## WHAT THE EXERCISE ASKS
Reproduce the listing verbatim through the line with "Image resolution: width=832".
━━━━━ DATA SHOWN
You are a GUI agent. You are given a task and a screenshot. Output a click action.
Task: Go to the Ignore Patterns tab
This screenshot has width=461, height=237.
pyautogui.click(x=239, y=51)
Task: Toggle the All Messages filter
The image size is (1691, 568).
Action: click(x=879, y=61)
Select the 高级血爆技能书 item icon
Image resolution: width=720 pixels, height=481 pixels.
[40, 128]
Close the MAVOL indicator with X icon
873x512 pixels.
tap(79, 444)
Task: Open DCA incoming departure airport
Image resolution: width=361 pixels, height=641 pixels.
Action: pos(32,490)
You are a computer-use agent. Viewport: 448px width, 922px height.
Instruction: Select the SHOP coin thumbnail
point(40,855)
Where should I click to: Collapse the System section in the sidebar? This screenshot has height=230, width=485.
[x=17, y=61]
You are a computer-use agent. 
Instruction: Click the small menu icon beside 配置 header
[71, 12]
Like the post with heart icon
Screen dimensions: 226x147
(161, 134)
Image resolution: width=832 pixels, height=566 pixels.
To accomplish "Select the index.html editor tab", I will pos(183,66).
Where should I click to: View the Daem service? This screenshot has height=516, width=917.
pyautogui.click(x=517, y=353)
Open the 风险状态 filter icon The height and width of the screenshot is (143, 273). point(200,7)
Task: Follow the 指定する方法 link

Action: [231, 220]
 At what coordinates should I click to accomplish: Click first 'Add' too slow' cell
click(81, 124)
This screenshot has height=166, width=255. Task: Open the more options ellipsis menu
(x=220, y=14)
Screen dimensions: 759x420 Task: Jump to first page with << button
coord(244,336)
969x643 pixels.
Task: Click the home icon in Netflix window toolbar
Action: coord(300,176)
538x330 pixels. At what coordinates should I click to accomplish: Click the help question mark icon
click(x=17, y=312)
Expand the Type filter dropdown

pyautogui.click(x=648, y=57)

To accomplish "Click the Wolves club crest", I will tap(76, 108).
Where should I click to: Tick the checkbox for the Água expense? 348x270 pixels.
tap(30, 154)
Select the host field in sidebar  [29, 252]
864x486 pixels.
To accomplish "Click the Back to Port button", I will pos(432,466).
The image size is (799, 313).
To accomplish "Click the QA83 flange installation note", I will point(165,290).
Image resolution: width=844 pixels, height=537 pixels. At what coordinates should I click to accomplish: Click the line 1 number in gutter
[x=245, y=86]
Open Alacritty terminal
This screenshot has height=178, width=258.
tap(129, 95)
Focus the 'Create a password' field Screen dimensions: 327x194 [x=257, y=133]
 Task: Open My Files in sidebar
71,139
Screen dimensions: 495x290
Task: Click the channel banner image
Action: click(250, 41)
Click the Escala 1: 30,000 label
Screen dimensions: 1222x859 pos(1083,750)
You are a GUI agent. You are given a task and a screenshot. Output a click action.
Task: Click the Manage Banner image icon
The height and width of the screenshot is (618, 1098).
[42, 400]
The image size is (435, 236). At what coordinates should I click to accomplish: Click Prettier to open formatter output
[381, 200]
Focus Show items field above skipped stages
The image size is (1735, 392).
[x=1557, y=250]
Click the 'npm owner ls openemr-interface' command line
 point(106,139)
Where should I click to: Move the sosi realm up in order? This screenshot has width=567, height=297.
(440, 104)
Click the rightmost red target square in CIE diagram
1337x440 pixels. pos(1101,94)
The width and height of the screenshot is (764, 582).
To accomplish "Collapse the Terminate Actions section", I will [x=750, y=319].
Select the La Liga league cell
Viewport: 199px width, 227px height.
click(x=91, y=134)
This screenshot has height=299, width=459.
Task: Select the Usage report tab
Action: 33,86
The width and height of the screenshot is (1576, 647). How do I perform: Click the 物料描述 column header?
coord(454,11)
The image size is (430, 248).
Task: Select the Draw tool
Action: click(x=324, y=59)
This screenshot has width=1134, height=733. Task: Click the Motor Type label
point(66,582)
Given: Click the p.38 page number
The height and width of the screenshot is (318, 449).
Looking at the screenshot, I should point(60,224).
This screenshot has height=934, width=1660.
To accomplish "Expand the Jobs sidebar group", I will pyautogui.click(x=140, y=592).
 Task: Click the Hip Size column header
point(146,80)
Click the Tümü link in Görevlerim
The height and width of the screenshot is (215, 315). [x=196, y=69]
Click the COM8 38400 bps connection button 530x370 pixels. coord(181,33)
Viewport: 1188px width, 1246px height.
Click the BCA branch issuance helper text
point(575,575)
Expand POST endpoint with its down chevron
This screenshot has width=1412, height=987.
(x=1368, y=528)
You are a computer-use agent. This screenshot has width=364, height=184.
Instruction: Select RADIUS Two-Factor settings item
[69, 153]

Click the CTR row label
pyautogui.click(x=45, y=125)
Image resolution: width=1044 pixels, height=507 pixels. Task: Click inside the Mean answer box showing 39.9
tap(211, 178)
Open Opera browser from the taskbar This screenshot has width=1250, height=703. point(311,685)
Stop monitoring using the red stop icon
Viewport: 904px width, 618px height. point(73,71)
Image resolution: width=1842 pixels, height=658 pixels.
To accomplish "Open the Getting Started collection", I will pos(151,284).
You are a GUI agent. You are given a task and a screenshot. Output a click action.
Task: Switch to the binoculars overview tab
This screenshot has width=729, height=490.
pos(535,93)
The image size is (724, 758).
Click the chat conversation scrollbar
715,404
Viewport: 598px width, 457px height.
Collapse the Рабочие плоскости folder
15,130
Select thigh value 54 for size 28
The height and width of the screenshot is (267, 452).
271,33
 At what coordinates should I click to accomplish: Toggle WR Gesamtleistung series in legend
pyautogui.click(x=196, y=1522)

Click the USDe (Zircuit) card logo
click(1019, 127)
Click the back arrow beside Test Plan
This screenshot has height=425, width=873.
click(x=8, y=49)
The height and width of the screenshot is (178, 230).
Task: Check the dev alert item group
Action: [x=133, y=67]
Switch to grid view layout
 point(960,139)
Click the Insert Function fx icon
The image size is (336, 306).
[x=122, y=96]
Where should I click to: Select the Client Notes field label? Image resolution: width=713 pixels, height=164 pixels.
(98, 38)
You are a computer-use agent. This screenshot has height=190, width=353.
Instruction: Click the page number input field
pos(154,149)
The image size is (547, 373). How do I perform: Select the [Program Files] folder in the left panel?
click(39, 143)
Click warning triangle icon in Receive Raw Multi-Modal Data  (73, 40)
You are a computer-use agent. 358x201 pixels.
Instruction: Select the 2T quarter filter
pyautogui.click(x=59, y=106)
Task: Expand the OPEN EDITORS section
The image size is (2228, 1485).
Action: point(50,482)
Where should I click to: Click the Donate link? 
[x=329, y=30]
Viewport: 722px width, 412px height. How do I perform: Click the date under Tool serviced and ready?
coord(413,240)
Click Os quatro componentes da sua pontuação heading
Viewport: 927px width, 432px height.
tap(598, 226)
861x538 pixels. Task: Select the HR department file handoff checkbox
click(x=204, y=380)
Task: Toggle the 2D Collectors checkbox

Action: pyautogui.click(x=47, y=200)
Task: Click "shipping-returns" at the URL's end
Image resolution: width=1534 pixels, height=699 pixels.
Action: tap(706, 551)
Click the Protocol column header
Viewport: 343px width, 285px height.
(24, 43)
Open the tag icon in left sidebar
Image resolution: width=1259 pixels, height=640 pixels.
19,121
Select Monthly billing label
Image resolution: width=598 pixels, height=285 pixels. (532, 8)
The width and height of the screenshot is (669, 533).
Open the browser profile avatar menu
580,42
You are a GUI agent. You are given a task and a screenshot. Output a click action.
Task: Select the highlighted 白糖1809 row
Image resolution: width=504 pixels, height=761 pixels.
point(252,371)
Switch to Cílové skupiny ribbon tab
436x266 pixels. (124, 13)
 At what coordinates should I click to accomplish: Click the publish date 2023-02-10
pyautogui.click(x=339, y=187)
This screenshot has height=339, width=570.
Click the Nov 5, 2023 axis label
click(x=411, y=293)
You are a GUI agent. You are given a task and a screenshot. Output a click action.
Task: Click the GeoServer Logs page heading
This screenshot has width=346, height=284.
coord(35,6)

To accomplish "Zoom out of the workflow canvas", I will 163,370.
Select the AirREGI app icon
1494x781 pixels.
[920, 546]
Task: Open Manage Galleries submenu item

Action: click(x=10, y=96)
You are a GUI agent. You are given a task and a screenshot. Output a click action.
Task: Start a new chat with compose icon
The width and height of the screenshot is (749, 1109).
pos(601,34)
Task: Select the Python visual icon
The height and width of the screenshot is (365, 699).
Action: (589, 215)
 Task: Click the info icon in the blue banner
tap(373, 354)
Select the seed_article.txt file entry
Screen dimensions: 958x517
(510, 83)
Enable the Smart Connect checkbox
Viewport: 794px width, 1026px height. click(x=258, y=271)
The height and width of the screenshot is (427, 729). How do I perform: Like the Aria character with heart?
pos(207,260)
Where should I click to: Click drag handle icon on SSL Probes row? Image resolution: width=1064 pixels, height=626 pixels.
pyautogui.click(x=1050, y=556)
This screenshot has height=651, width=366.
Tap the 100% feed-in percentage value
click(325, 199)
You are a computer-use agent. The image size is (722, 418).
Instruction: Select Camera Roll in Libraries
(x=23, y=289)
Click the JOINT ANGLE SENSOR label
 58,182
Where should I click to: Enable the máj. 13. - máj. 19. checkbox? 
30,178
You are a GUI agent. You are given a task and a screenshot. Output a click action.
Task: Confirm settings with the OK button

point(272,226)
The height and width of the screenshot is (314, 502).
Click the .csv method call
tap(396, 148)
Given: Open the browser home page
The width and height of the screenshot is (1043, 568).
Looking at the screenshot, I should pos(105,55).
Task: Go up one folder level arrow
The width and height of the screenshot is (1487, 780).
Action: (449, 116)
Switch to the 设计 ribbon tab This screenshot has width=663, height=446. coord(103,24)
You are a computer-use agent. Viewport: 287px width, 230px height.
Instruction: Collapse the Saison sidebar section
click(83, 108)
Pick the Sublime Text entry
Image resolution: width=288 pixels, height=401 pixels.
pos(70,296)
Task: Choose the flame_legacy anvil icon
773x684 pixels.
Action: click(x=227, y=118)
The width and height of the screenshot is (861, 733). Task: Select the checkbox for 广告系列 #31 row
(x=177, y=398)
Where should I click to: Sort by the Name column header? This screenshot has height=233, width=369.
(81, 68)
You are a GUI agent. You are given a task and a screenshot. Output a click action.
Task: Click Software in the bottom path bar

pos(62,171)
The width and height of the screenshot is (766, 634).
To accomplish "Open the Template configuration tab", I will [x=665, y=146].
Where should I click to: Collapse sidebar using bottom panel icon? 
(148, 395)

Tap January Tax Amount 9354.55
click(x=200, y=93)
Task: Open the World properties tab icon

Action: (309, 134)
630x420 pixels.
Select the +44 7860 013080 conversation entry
━━━━━━━━━━
## ANSWER TO THE EXERCISE
You are a GUI agent. You are given a task and a screenshot. Output a click action.
Task: Go to the Ignore Patterns tab
This screenshot has width=461, height=237.
pyautogui.click(x=239, y=51)
Task: Toggle the All Messages filter
The image size is (1691, 568).
Action: click(x=879, y=61)
Select the 高级血爆技能书 item icon
Image resolution: width=720 pixels, height=481 pixels.
[40, 128]
Close the MAVOL indicator with X icon
873x512 pixels.
tap(79, 444)
Task: Open DCA incoming departure airport
Image resolution: width=361 pixels, height=641 pixels.
Action: pos(32,490)
You are a computer-use agent. Viewport: 448px width, 922px height.
Instruction: Select the SHOP coin thumbnail
point(40,855)
Where should I click to: Collapse the System section in the sidebar? This screenshot has height=230, width=485.
[x=17, y=61]
You are a computer-use agent. 
Instruction: Click the small menu icon beside 配置 header
[71, 12]
Like the post with heart icon
Screen dimensions: 226x147
(161, 134)
Image resolution: width=832 pixels, height=566 pixels.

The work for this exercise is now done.